> [YOUR GOAL]
Only lines containing "Follow" belong in the answer, each copied from the entries below.
==== DATA FOR REVIEW ====
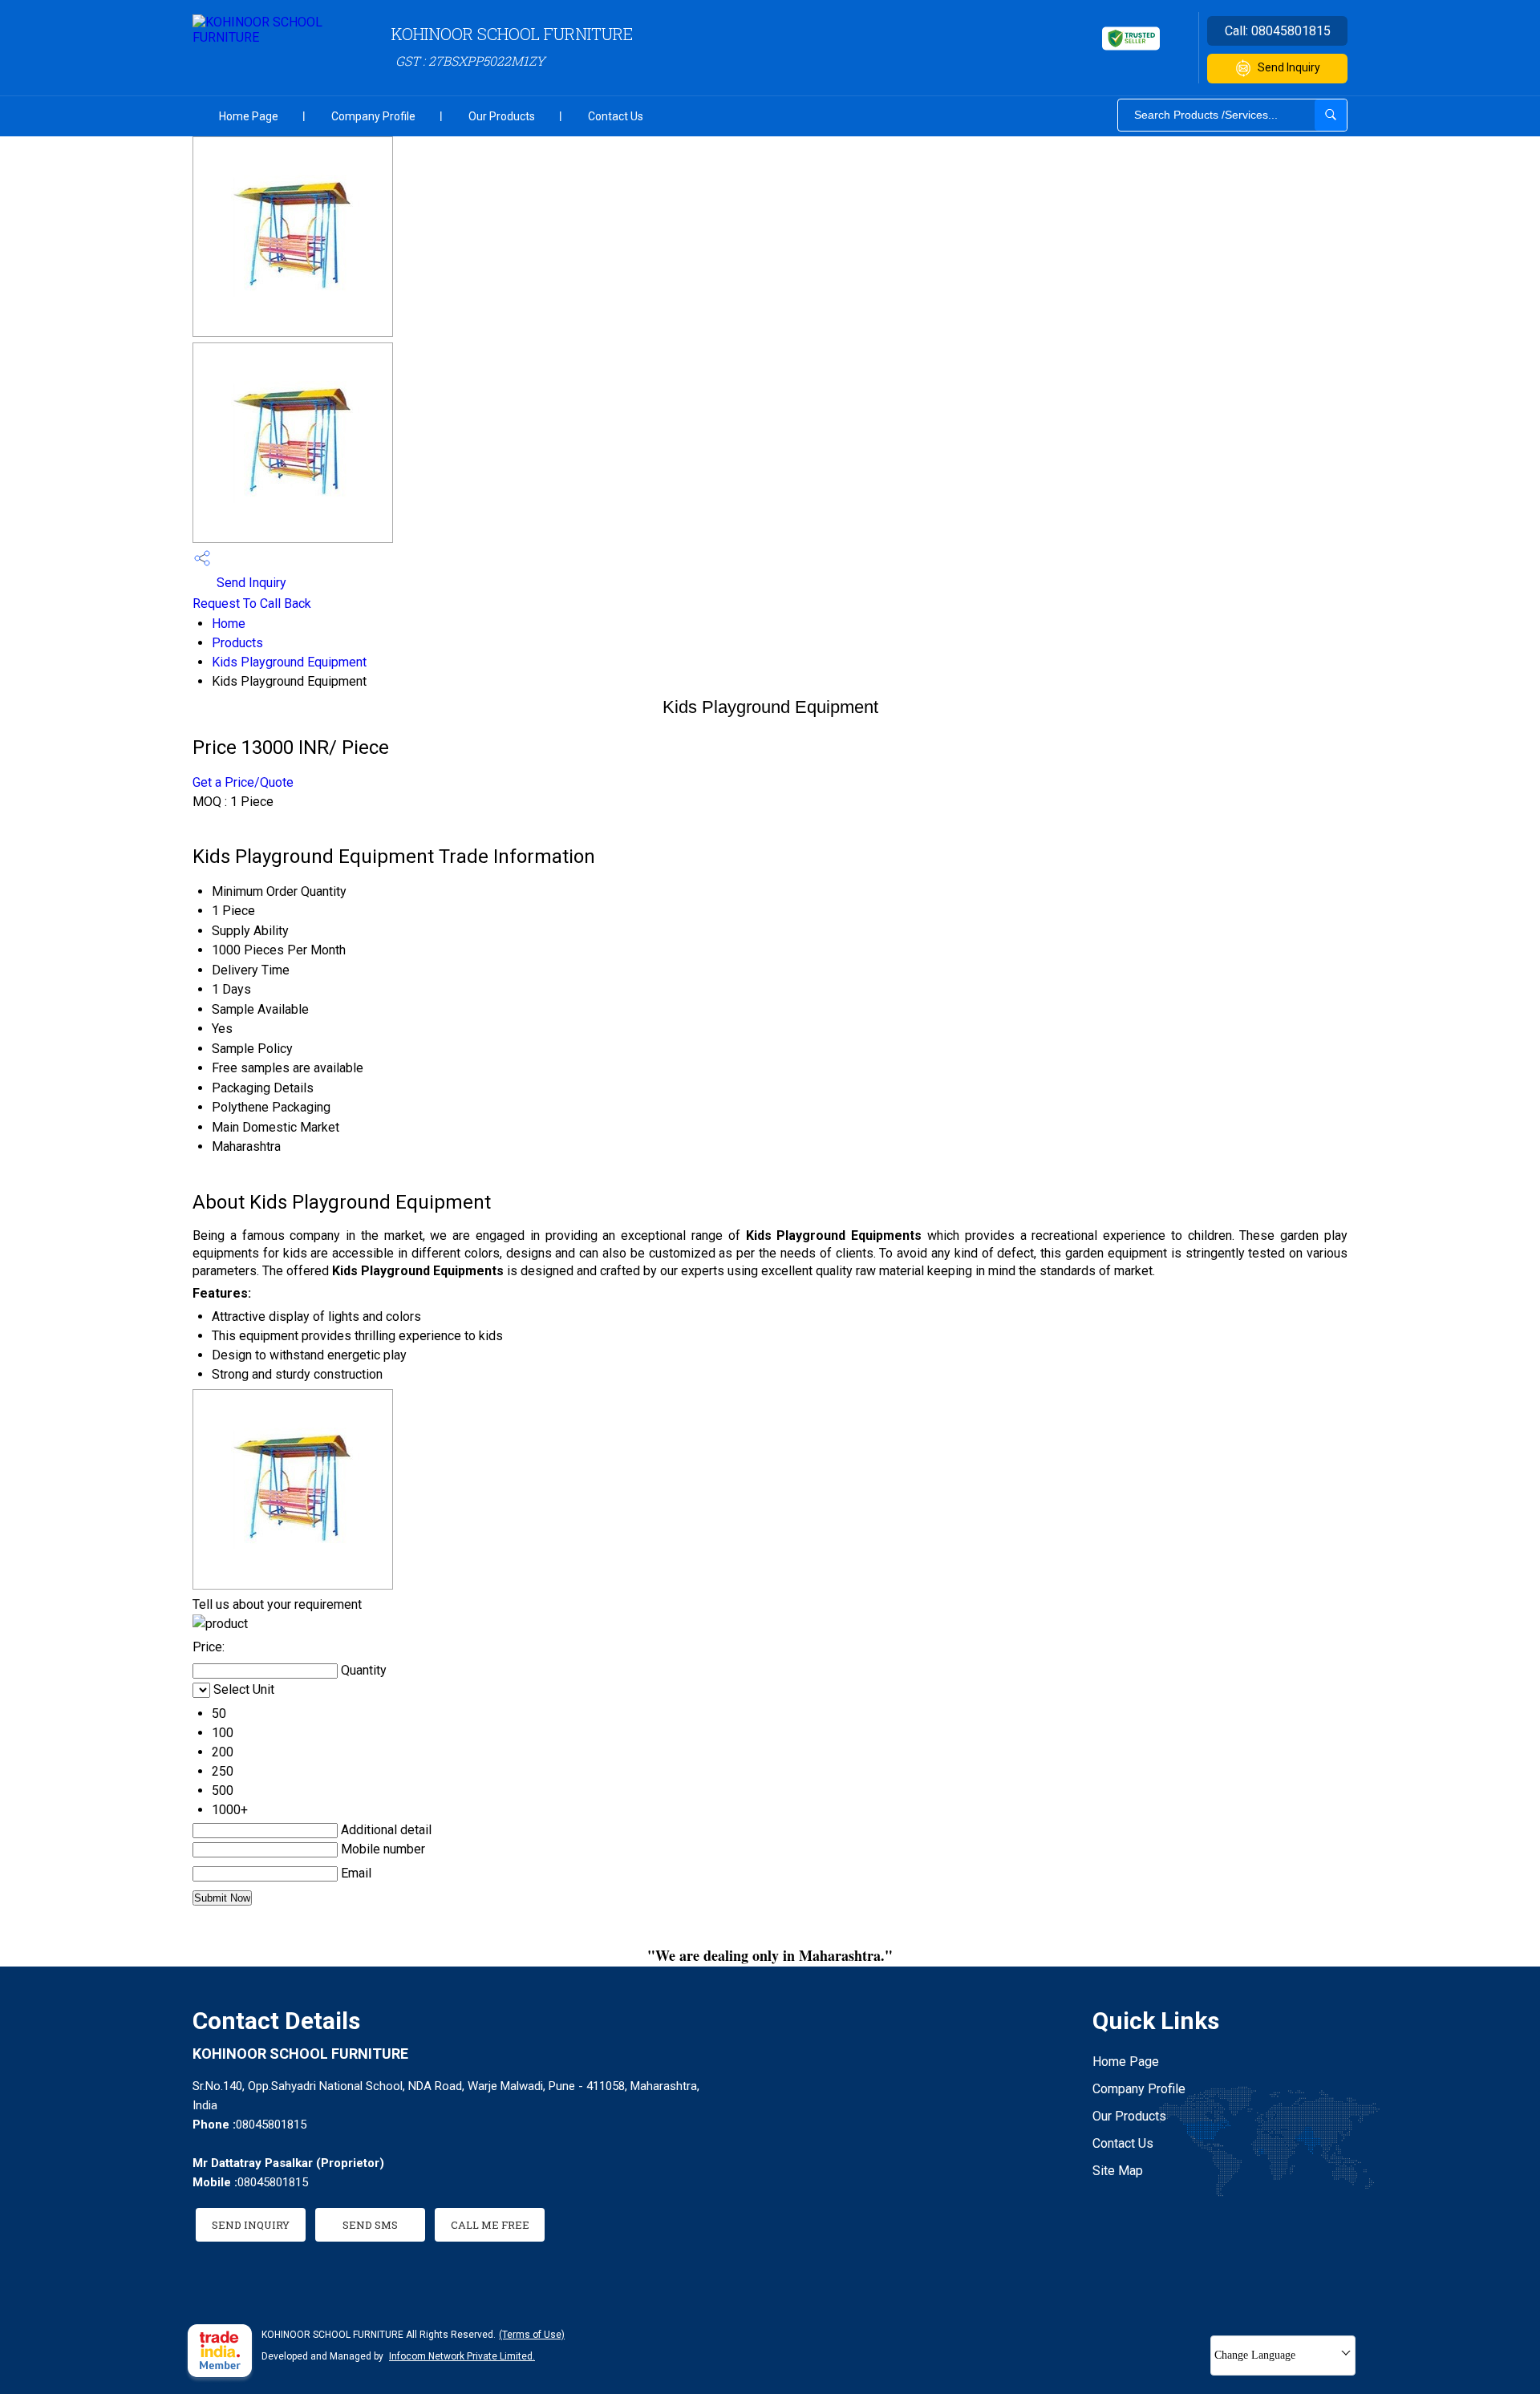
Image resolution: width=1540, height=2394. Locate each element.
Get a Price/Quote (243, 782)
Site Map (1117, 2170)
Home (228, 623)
====
==== DATA FOR REVIEW ====
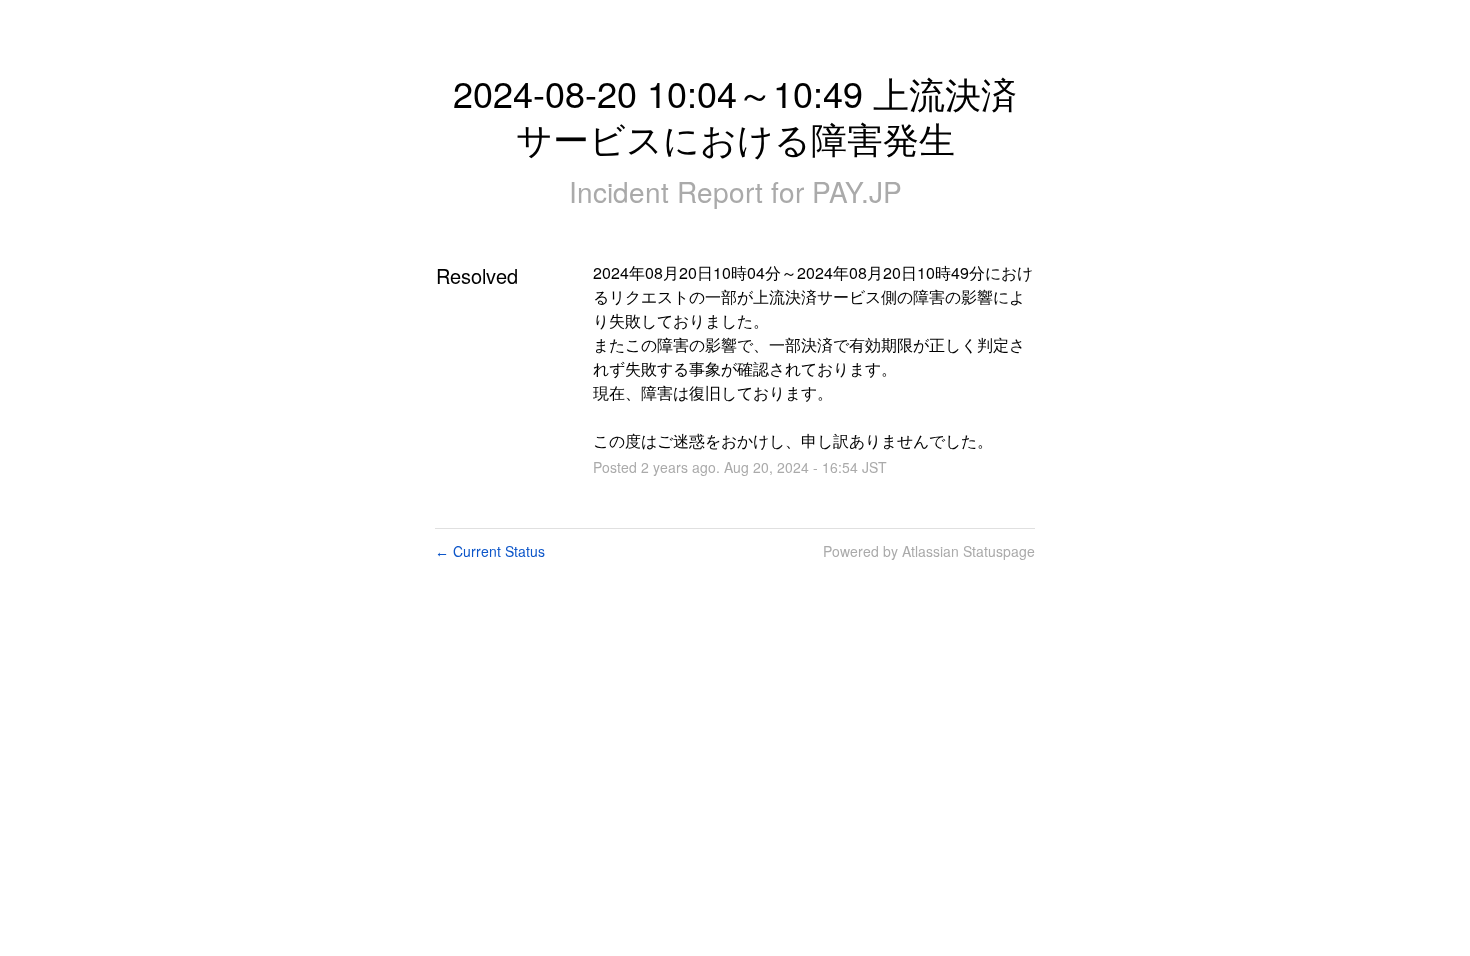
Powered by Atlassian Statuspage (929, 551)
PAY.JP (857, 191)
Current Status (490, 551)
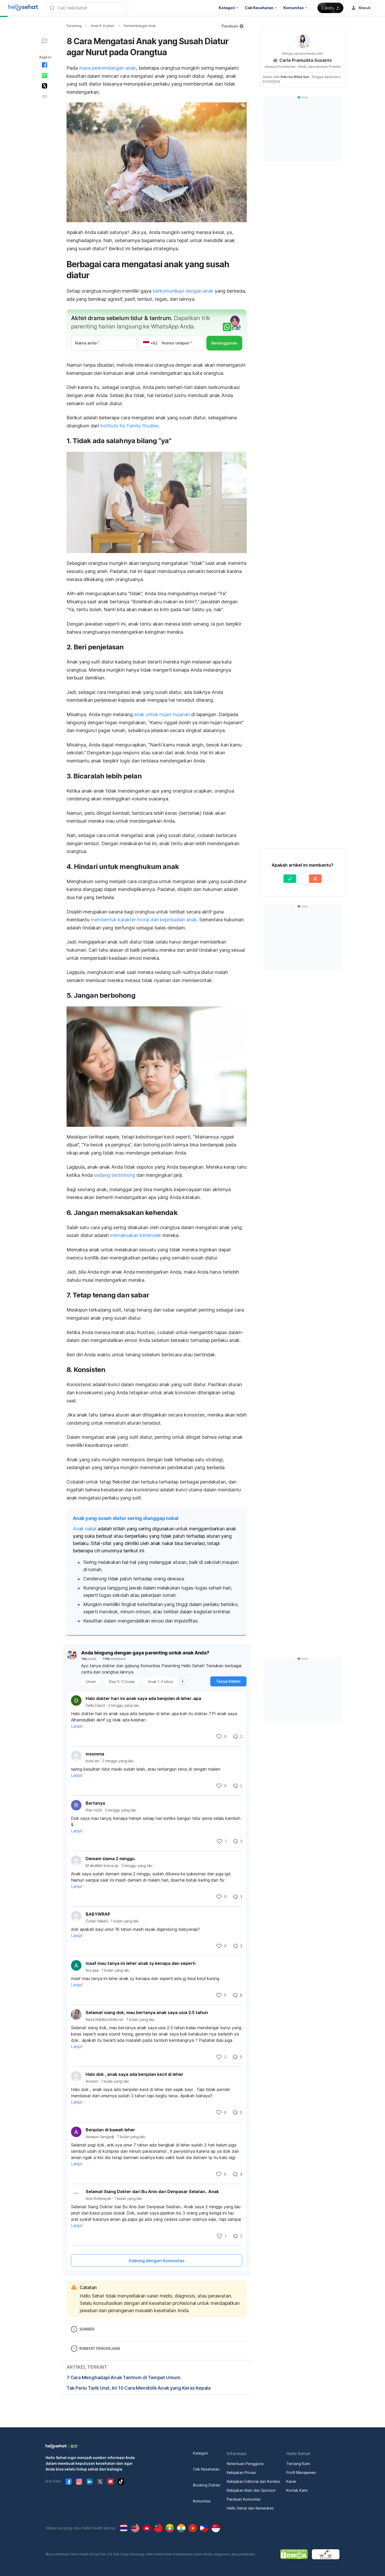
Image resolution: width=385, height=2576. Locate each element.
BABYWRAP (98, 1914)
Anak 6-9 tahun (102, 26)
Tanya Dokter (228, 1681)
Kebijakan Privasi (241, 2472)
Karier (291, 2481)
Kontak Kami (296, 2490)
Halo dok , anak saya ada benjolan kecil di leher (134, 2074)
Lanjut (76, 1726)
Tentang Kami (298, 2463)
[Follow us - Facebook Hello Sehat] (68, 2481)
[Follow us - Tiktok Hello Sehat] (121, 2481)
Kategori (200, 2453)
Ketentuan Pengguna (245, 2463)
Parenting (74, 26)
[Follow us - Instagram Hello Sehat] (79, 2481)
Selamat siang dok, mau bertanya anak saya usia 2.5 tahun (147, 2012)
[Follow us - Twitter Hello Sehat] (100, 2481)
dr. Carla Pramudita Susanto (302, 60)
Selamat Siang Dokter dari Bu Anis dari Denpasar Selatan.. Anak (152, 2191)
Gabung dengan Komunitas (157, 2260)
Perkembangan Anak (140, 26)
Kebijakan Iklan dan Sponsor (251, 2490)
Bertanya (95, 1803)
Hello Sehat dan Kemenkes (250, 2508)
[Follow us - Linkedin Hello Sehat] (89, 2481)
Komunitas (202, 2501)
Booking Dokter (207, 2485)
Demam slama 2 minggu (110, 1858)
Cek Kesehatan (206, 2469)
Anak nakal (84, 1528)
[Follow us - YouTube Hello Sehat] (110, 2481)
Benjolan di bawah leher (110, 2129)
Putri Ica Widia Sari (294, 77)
====
> [ANSWER FOR THIS EXERCISE]
[Follow us - Facebook Hello Sehat] (68, 2481)
[Follow us - Tiktok Hello Sehat] (121, 2481)
[Follow us - Instagram Hello Sehat] (79, 2481)
[Follow us - Twitter Hello Sehat] (100, 2481)
[Follow us - Linkedin Hello Sehat] (89, 2481)
[Follow us - YouTube Hello Sehat] (110, 2481)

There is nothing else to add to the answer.